Skandinavische Banken sperren aus

Schweden und Finnland: Arbeitgeber gegen Lohnforderungen und Rationalisierungsschutz  ■  Aus Stockholm Reinhard Wolff

In Schweden und Finnland sind die Schlangen vor den Bankschaltern seit Anfang dieser Woche rekordverdächtig lang. Die BürgerInnen beider nordischer Länder plündern und überziehen in trautem Gleichklang ihre Konten bis auf die letzte Öre und den letzten Penniä. Es handelt sich aber beileibe nicht um einen Wettstreit, der unter den alten und neuen Sportrivalen ausgetragen wird. Nein, alle wollen an Bargeld kommen, bevor es zu spät ist.

In Finnland ist der Run allerdings schon am Mittwoch nachmittag zum Schalterschluß gelaufen. Gestern trat eine Aussperrung der Arbeitgeber gegen ihre „uneinsichtigen“ Angestellten in Kraft. In Schweden darf noch bis heute Schlange gestanden werden. Dort beginnt am kommenden Montag eine ähnliche Aussperrung gegen 60.000 Bankangestellte.

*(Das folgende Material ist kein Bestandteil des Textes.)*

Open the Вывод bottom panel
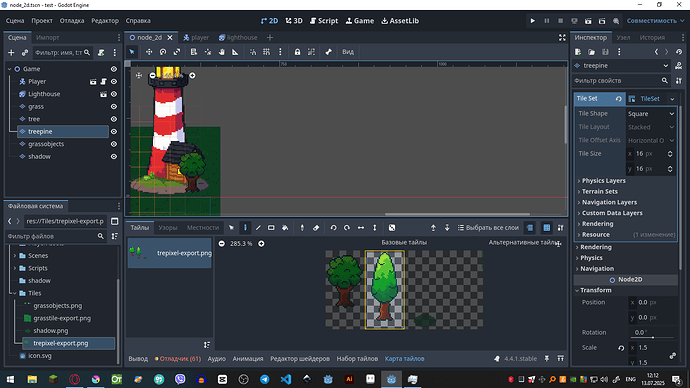Viewport: 690px width, 388px height. [138, 359]
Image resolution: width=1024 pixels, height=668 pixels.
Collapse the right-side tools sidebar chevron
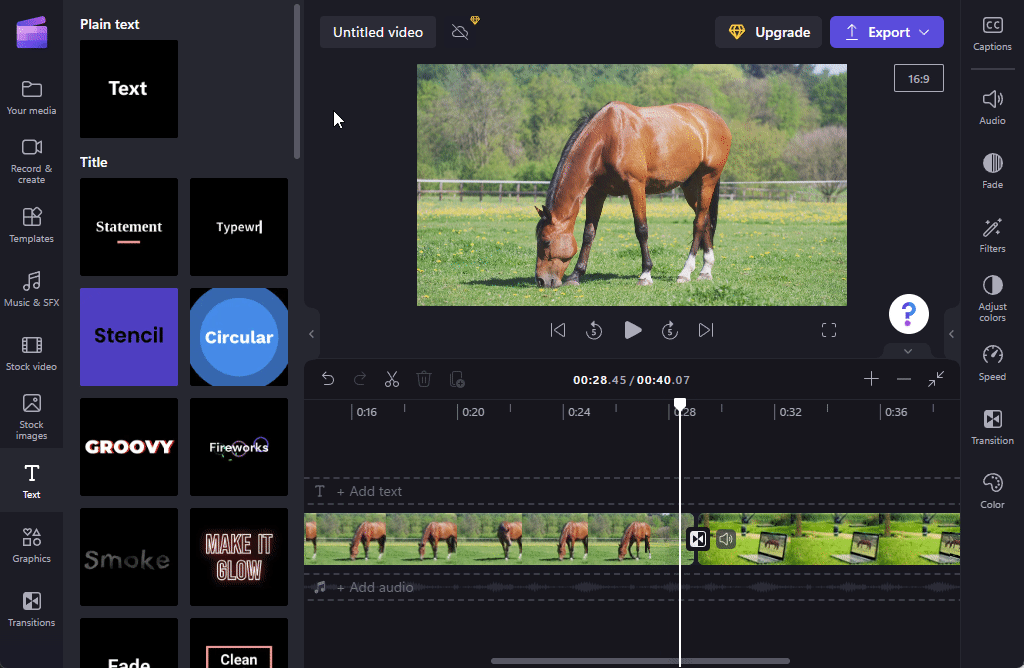[x=951, y=334]
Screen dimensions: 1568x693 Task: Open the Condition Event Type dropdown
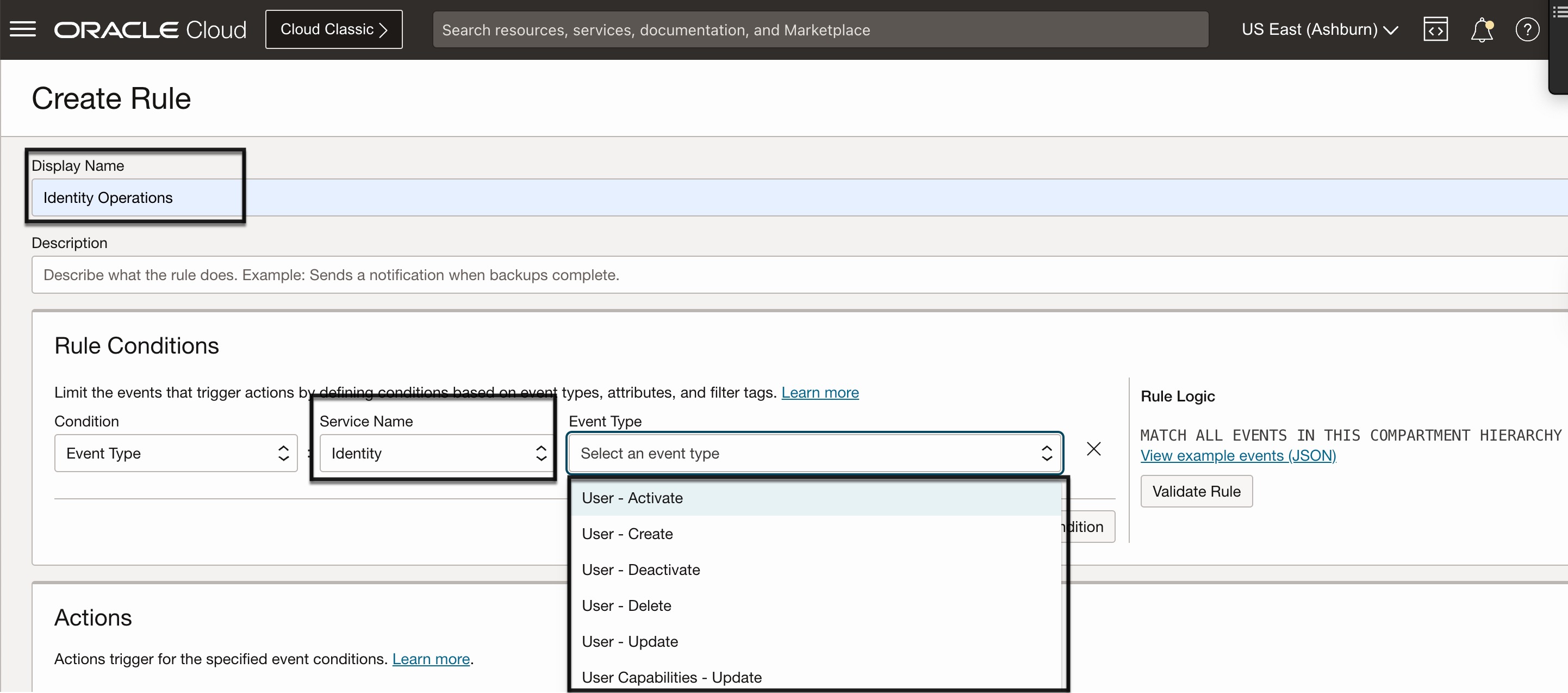pos(175,453)
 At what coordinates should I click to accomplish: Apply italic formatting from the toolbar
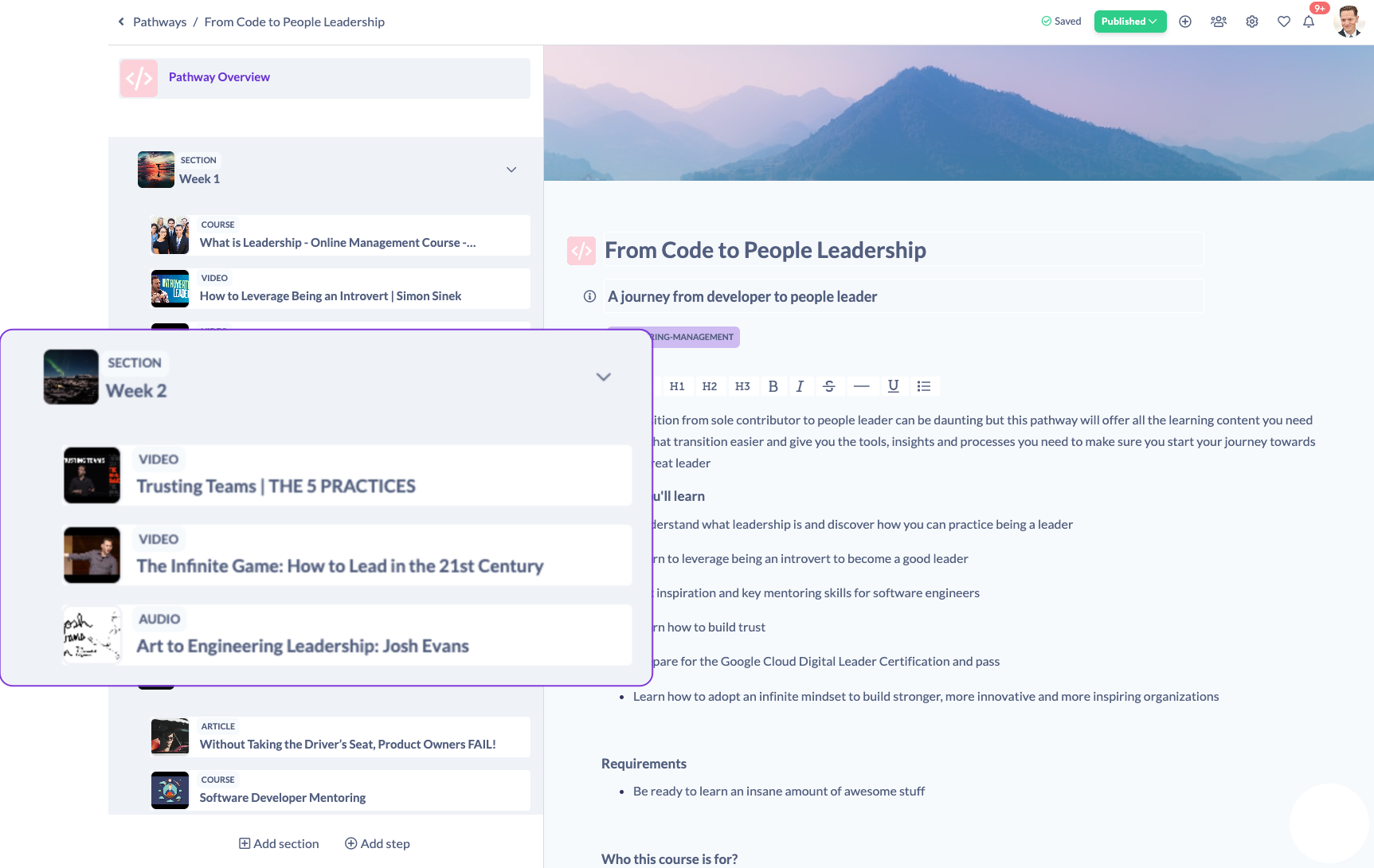click(x=801, y=386)
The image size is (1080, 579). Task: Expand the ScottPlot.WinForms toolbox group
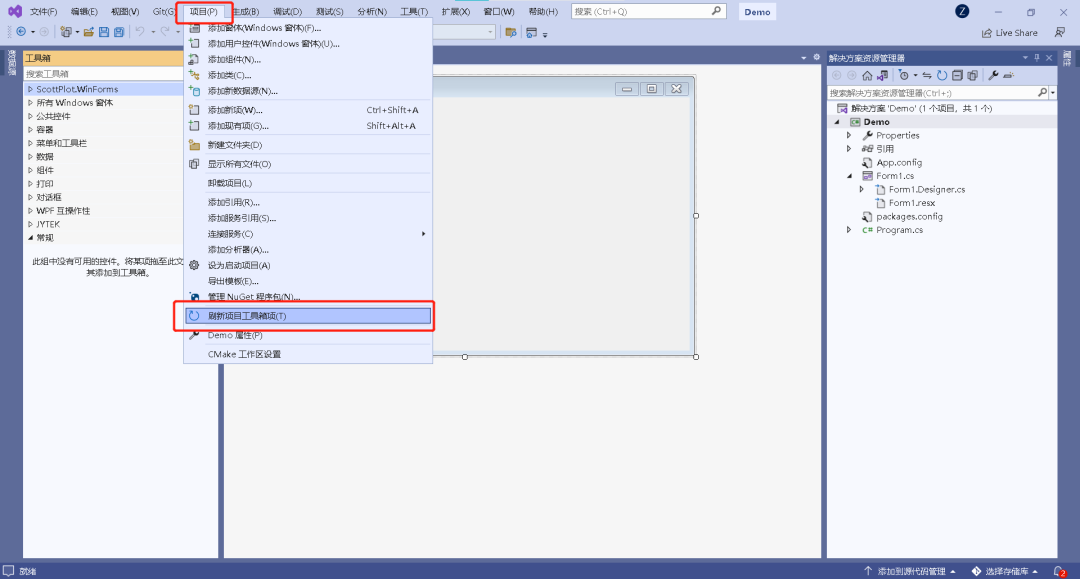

Die Tarifverhandlungen in beiden Ländern sind am Geld und an Maßnahmen gegen die Rationalisierungswelle gescheitert. Ankündigungen der Angestelltengewerkschaften, mit Überstundenblockaden beziehungsweise dem Stopp des Auslandsgeldverkehrs Druck machen zu wollen, wurden in beiden Ländern von den Arbeitgebern mit Aussperrungen und geschlossenen Türen beantwortet.

Dann also läuft kein einziges Bankgeschäft mehr. Der Termin zum Monatsende ist mit Bedacht gewählt: Frau Suomi und Herr Svensson können dann nicht mehr an das gerade auf Auffüllung wartende Konto heran. Firmen können dagegen einige Tage Zahlungsstopp wegen „höherer Gewalt“ besser verkraften.

Neben Lohnerhöhungen - in Schweden klaffen Angebot und Forderung über 15 Prozent auseinander - geht es den Gewerkschaften vor allem um die Sicherung der Arbeitsplätze. Die skandinavische Bankenwelt ist EG-bedingt seit Monaten von einem wahren Fusionsfieber befallen. Damit einhergehend und dadurch noch verstärkt hat eine Rationalisierungswelle begonnen, bei der ständig weitere Filialen, Abteilungen und eben Arbeitsplätze unter die Räder kommen. Die Verbissenheit der Tarifparteien hat ihre guten Gründe.